TASK TO CARRY OUT: Reproduce exactly the lines from the one containing "Image resolution: width=1004" through the end of the entries, including both. Drop the pictures.

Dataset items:
********
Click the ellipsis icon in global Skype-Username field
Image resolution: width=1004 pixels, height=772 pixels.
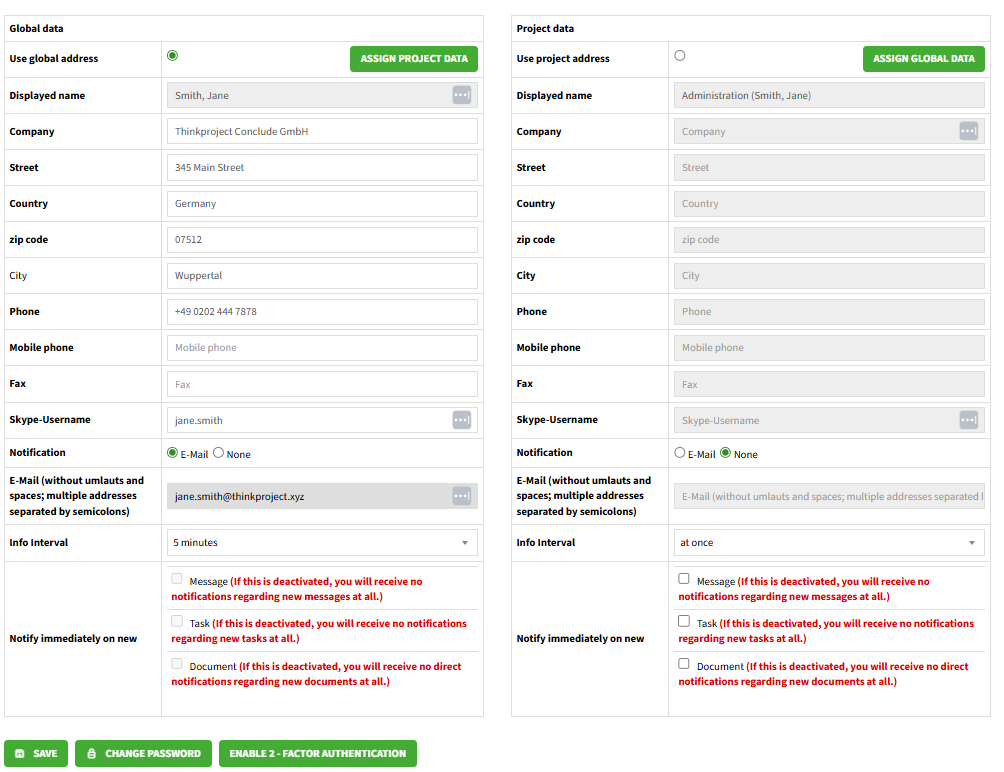[461, 420]
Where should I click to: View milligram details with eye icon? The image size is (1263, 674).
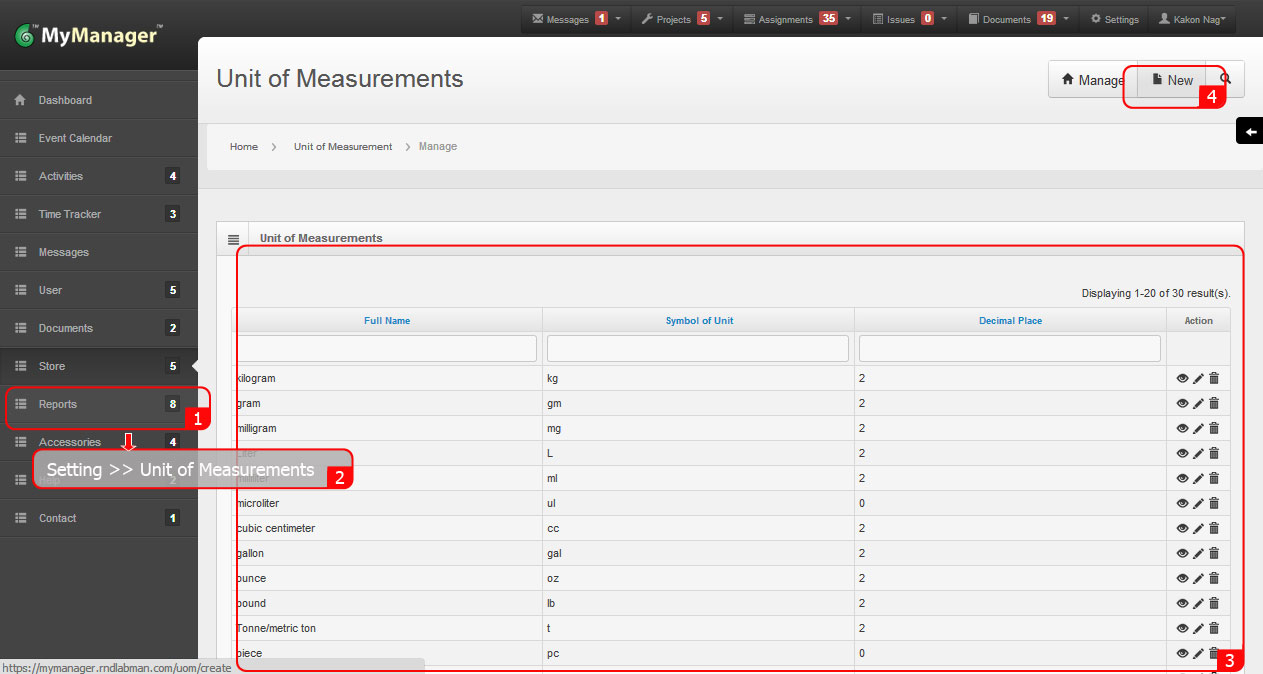tap(1182, 428)
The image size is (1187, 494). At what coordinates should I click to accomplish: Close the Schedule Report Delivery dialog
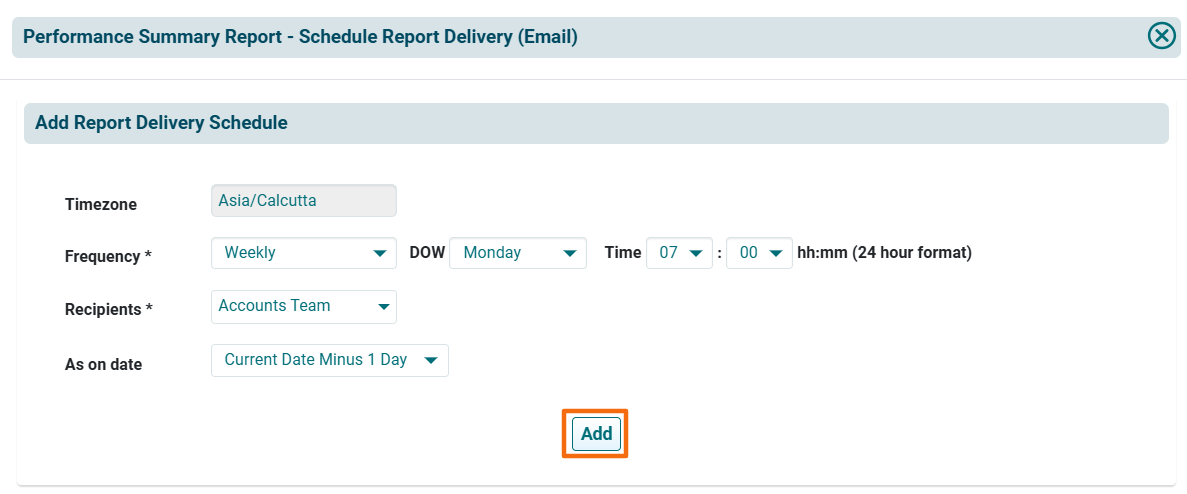pos(1161,37)
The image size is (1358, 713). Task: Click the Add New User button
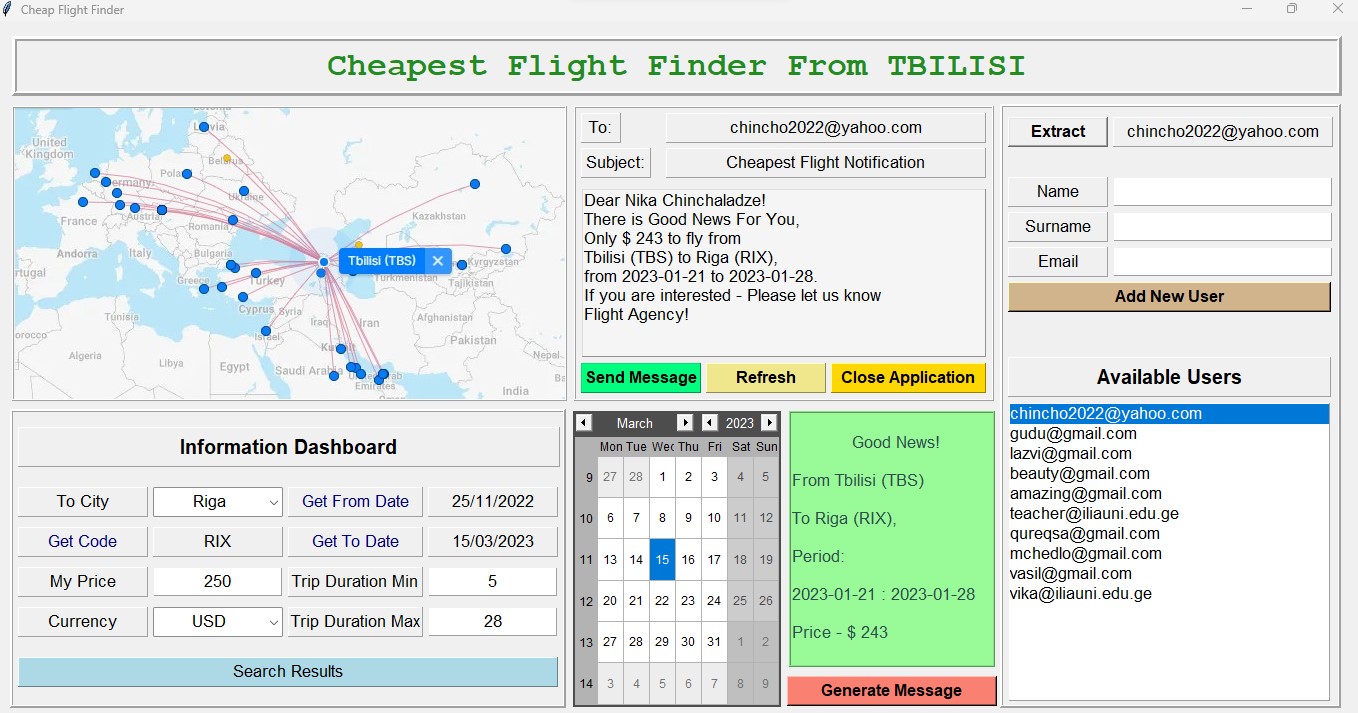click(x=1168, y=296)
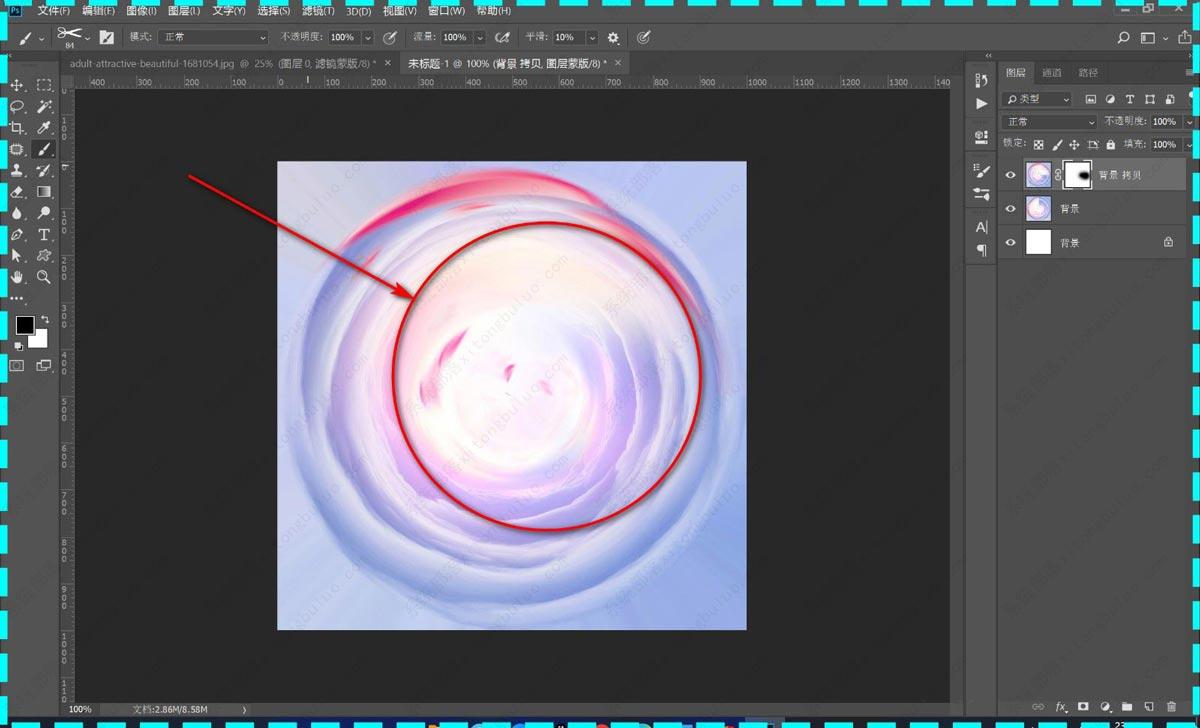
********
RESPONSE TO THIS EXERCISE:
Image resolution: width=1004 pixels, height=772 pixels.
[461, 420]
Where should I click to: View milligram details with eye icon? The image size is (1263, 674).
tap(1182, 428)
The image size is (1187, 494). At what coordinates should I click to accomplish: Close the Schedule Report Delivery dialog
pos(1161,37)
The image size is (1358, 713). Task: Click the Add New User button
click(x=1168, y=296)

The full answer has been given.